──────── Data to use

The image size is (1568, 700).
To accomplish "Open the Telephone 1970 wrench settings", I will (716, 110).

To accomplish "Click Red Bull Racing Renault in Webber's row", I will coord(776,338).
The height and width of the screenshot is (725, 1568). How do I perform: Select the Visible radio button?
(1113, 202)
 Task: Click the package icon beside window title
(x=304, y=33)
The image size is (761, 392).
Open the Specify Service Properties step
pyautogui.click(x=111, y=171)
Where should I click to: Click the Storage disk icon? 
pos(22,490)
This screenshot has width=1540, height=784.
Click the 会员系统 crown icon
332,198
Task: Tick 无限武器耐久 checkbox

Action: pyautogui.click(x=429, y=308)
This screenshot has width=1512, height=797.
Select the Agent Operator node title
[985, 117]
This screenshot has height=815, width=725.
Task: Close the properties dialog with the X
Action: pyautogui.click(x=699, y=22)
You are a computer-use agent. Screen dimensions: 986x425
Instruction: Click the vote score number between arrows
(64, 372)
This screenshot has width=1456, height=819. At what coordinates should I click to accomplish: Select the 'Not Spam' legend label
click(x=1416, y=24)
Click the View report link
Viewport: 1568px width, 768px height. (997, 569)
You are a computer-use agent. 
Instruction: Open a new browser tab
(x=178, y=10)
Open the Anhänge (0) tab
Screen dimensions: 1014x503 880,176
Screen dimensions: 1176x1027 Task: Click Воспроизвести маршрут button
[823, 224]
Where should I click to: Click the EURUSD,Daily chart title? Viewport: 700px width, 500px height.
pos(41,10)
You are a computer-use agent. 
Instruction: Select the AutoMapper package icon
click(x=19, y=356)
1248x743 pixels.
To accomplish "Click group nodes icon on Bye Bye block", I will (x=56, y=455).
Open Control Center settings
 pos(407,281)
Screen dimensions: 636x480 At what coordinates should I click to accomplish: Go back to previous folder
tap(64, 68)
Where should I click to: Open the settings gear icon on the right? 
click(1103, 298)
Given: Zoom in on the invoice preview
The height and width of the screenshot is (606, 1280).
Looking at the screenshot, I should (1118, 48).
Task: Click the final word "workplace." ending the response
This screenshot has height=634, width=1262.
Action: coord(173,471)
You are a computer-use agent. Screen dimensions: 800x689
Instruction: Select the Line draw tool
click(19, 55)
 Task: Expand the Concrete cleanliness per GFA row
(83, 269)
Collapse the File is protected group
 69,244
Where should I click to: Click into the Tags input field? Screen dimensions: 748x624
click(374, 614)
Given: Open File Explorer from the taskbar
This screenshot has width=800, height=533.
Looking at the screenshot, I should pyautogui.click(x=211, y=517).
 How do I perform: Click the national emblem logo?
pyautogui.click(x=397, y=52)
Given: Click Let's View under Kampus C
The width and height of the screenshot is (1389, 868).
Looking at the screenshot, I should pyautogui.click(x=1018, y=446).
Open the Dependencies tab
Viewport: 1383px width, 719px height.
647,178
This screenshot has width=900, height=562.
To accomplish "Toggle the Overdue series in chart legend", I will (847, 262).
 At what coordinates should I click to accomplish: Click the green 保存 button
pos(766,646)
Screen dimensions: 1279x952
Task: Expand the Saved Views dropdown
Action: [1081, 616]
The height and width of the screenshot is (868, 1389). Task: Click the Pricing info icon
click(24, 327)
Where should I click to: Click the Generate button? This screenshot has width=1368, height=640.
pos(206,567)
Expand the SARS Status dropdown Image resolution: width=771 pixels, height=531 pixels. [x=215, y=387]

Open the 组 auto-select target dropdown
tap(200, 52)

────────────────

> What the task asks:
Convert the records above into a numbered list with one line per item, leaving out the blank lines.

> Answer to the exercise:
1. The image size is (1568, 700).
2. To accomplish "Open the Telephone 1970 wrench settings", I will (716, 110).
3. To accomplish "Click Red Bull Racing Renault in Webber's row", I will coord(776,338).
4. The height and width of the screenshot is (725, 1568). How do I perform: Select the Visible radio button?
5. (1113, 202)
6.  Task: Click the package icon beside window title
7. (x=304, y=33)
8. The image size is (761, 392).
9. Open the Specify Service Properties step
10. pyautogui.click(x=111, y=171)
11. Where should I click to: Click the Storage disk icon? 
12. pos(22,490)
13. This screenshot has width=1540, height=784.
14. Click the 会员系统 crown icon
15. 332,198
16. Task: Tick 无限武器耐久 checkbox
17. Action: pyautogui.click(x=429, y=308)
18. This screenshot has width=1512, height=797.
19. Select the Agent Operator node title
20. [985, 117]
21. This screenshot has height=815, width=725.
22. Task: Close the properties dialog with the X
23. Action: pyautogui.click(x=699, y=22)
24. You are a computer-use agent. Screen dimensions: 986x425
25. Instruction: Click the vote score number between arrows
26. (64, 372)
27. This screenshot has width=1456, height=819. At what coordinates should I click to accomplish: Select the 'Not Spam' legend label
28. click(x=1416, y=24)
29. Click the View report link
30. Viewport: 1568px width, 768px height. (997, 569)
31. You are a computer-use agent. 
32. Instruction: Open a new browser tab
33. (x=178, y=10)
34. Open the Anhänge (0) tab
35. Screen dimensions: 1014x503 880,176
36. Screen dimensions: 1176x1027 Task: Click Воспроизвести маршрут button
37. [823, 224]
38. Where should I click to: Click the EURUSD,Daily chart title? Viewport: 700px width, 500px height.
39. pos(41,10)
40. You are a computer-use agent. 
41. Instruction: Select the AutoMapper package icon
42. click(x=19, y=356)
43. 1248x743 pixels.
44. To accomplish "Click group nodes icon on Bye Bye block", I will (x=56, y=455).
45. Open Control Center settings
46.  pos(407,281)
47. Screen dimensions: 636x480 At what coordinates should I click to accomplish: Go back to previous folder
48. tap(64, 68)
49. Where should I click to: Open the settings gear icon on the right? 
50. click(1103, 298)
51. Given: Zoom in on the invoice preview
52. The height and width of the screenshot is (606, 1280).
53. Looking at the screenshot, I should (1118, 48).
54. Task: Click the final word "workplace." ending the response
55. This screenshot has height=634, width=1262.
56. Action: coord(173,471)
57. You are a computer-use agent. Screen dimensions: 800x689
58. Instruction: Select the Line draw tool
59. click(19, 55)
60.  Task: Expand the Concrete cleanliness per GFA row
61. (83, 269)
62. Collapse the File is protected group
63.  69,244
64. Where should I click to: Click into the Tags input field? Screen dimensions: 748x624
65. click(374, 614)
66. Given: Open File Explorer from the taskbar
67. This screenshot has width=800, height=533.
68. Looking at the screenshot, I should pyautogui.click(x=211, y=517).
69.  How do I perform: Click the national emblem logo?
70. pyautogui.click(x=397, y=52)
71. Given: Click Let's View under Kampus C
72. The width and height of the screenshot is (1389, 868).
73. Looking at the screenshot, I should pyautogui.click(x=1018, y=446).
74. Open the Dependencies tab
75. Viewport: 1383px width, 719px height.
76. 647,178
77. This screenshot has width=900, height=562.
78. To accomplish "Toggle the Overdue series in chart legend", I will (847, 262).
79.  At what coordinates should I click to accomplish: Click the green 保存 button
80. pos(766,646)
81. Screen dimensions: 1279x952
82. Task: Expand the Saved Views dropdown
83. Action: [1081, 616]
84. The height and width of the screenshot is (868, 1389). Task: Click the Pricing info icon
85. click(24, 327)
86. Where should I click to: Click the Generate button? This screenshot has width=1368, height=640.
87. pos(206,567)
88. Expand the SARS Status dropdown Image resolution: width=771 pixels, height=531 pixels. [x=215, y=387]
89. Open the 组 auto-select target dropdown
90. tap(200, 52)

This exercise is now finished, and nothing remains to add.